Eichmann vira Klement
Encerrada a 2ª Guerra, Adolf Eichmann (1906-1962) fugiu da Europa em 1º de junho de 1950, usando um documento emitido pelo Comitê Internacional da Cruz Vermelha. Calcula-se que desde 1945, umas 500 mil pessoas obtiveram ajuda da Cruz Vermelha para reconstituir seus documentos, refazer suas identidades e procurar novos destinos. Um deles era Ricardo Klement, codinome adotado por Eichmann, natural de Tirol do Sul, na Itália, na condição de apólide, isto é, privado de cidadania, um sinônimo de apátrida. Com este documento recebeu autorização dos serviços de imigração do Consulado Geral da República Argentina para embarcar no navio "Anna C", rumo a Buenos Aires.
O passaporte de Eichmann foi encontrado no Arquivo dos Tribunais Federais, em Buenos Aires, pela juíza Maria Romilda Servini de Cubría, e entregue para sua guarda a Mario Feferbaum e Graciela Jinich, presidente e diretora do Museu do Holocausto, respectivamente. A juíza federal considera o passaporte do nazista um material de "inegable significado histórico para la Humanidad", e, portanto, nomeia o Museu do Holocausto de Buenos Aires depositário do falso passaporte de Eichmann.

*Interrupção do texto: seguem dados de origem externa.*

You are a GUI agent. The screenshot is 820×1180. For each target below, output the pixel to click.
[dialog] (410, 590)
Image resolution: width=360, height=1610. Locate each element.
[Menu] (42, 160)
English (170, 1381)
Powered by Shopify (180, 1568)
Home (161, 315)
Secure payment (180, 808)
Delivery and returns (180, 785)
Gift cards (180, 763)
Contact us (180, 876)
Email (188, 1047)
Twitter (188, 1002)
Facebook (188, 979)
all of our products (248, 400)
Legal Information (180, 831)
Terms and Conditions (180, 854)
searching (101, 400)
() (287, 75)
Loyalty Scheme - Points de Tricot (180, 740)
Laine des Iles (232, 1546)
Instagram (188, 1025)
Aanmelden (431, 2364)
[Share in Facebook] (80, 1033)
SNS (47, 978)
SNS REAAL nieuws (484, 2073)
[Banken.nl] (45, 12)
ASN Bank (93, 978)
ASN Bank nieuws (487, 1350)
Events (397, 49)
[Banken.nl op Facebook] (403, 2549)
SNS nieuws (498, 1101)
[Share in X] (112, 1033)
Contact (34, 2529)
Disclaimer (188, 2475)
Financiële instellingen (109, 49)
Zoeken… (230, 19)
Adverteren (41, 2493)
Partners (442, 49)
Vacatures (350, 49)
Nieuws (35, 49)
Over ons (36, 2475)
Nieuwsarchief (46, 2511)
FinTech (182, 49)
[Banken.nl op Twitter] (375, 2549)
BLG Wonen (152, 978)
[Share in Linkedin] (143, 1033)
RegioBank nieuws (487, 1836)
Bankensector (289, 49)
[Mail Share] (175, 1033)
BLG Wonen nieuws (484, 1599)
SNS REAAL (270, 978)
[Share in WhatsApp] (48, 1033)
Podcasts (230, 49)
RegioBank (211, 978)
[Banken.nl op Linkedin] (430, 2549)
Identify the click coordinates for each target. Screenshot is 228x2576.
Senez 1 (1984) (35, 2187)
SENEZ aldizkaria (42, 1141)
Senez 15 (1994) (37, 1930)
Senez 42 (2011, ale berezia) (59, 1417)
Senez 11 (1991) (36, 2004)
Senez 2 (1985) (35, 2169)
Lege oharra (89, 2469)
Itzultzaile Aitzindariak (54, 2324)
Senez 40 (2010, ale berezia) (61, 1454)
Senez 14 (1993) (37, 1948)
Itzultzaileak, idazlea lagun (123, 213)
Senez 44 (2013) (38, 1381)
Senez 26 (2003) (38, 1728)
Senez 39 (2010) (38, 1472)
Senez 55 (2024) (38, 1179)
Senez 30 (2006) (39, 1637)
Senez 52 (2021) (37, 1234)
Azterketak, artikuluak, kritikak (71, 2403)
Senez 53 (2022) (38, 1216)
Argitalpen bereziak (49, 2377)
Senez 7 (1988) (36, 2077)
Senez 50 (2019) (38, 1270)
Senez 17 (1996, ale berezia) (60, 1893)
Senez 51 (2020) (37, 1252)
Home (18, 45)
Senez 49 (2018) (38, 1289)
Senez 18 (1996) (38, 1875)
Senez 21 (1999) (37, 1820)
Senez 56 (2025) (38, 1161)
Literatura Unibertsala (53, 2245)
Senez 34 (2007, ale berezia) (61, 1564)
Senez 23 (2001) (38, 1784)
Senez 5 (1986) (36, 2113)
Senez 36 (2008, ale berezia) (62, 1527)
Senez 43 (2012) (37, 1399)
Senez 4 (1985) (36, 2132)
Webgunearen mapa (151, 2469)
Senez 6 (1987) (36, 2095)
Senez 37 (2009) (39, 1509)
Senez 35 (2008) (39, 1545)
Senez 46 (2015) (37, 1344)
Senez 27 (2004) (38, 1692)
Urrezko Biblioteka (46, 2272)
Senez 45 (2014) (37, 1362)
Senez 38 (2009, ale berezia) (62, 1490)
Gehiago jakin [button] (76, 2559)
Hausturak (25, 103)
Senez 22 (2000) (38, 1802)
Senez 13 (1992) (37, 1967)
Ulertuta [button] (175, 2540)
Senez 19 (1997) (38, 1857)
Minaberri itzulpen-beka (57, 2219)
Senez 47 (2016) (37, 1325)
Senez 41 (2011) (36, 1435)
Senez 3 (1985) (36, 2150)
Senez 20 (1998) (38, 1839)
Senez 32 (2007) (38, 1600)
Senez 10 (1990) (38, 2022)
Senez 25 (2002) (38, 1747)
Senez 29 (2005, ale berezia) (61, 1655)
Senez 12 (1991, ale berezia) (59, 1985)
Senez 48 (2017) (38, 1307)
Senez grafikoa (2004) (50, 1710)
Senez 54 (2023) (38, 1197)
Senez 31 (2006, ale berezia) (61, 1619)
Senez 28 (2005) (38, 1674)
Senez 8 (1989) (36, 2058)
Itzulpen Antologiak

O passaporte possui uma cor amarelada e está dobrado em quatro partes, em satisfatório estado de conservação. Na foto, aparece um homem quase careca, com óculos redondos, camisa, terno e gravata borboleta. Na descrição está escrito que o portador do passaporte possui "cabelo castanho, olhos claros e nariz regular". Ao lado da foto, com tinta vermelha, reparamos a impressão digital de um dos polegares.
O documento de Adolf Eichmann traz o nome de Ricardo Klement, profissão "técnico", nascido em Bolzano, na Itália, de pai desconhecido, e registra apenas o sobrenome de sua mãe. Com carimbo consular, é assinado pelo vice-cônsul Pedro Solari Capurro, que o corroborou. O nazista Eichmann consegue ingressar na Argentina graças a uma permissão de "libre desembarco" da Direção Geral de Imigração, nº 64.739. Nas observações do texto foi registrado em espanhol: "con documentación deficiente". O passaporte tem data de 14 de julho de 1950, do "año del Libertador General San Martín".
Onde estava guardado o passaporte de Eichmann? Como veremos a seguir, o documento ficou arquivado no Fórum, junto a um processo iniciado por Veronika Catalina Liebel de Eichmann, após a captura do seu esposo em Buenos Aires.
Os papéis foram resgatados a partir de uma requisição feita pela estudante Maria Galván, da Universidade San Martín (Mendoza), que os solicitou para sua tese de mestrado. O processo ao qual fazemos menção, iniciado em 1960, é um expediente que correu na Primeira Vara Criminal e Federal, no 1º Distrito da Capital Federal, presidida pela juíza Servini de Cubría, e antecedida pelo Juiz Leopoldo Isurralde. Trata-se de um processo litigioso movido pela esposa de Eichmann pelo seqüestro de seu marido. Atualmente, o passaporte do carrasco está guardado a sete chaves no Museu do Holocausto, em Buenos Aires.
Eichmann na Argentina
Durante a 2ª Guerra Mundial, a Argentina foi uma das nações que mais apoiou o regime nacional-socialista de Adolf Hitler, na América do Sul. Apesar disso, durante os seis anos de guerra, o país se declarou neutro no confronto entre os Aliados (EUA, França, Reino Unido, Canadá, China e Brasil) e o Eixo (Alemanha, Itália e Japão). Porém, é preciso enfatizar que a atuação da Argentina foi de fato mascarada, pois ela foi conivente com a causa nazista. É sabido que a Argentina foi o último país a decretar o fim de suas ligações com o Terceiro Reich. Somente em 1944 anunciou o rompimento das relações diplomáticas com o Estado alemão. Ainda assim, durante vários anos após o final da guerra, o governo argentino continuou a servir a Hitler e seus comparsas, criando operações estratégicas para a entrada de nazistas em seu território. Enquanto o conflito acontecia, a Argentina estava imersa em conturbada situação política. O ápice desse tumulto foi o golpe militar encabeçado pelo oficial Arturo Rawson, no dia 4 de junho de 1943, que tirou Ramón Castillo do poder.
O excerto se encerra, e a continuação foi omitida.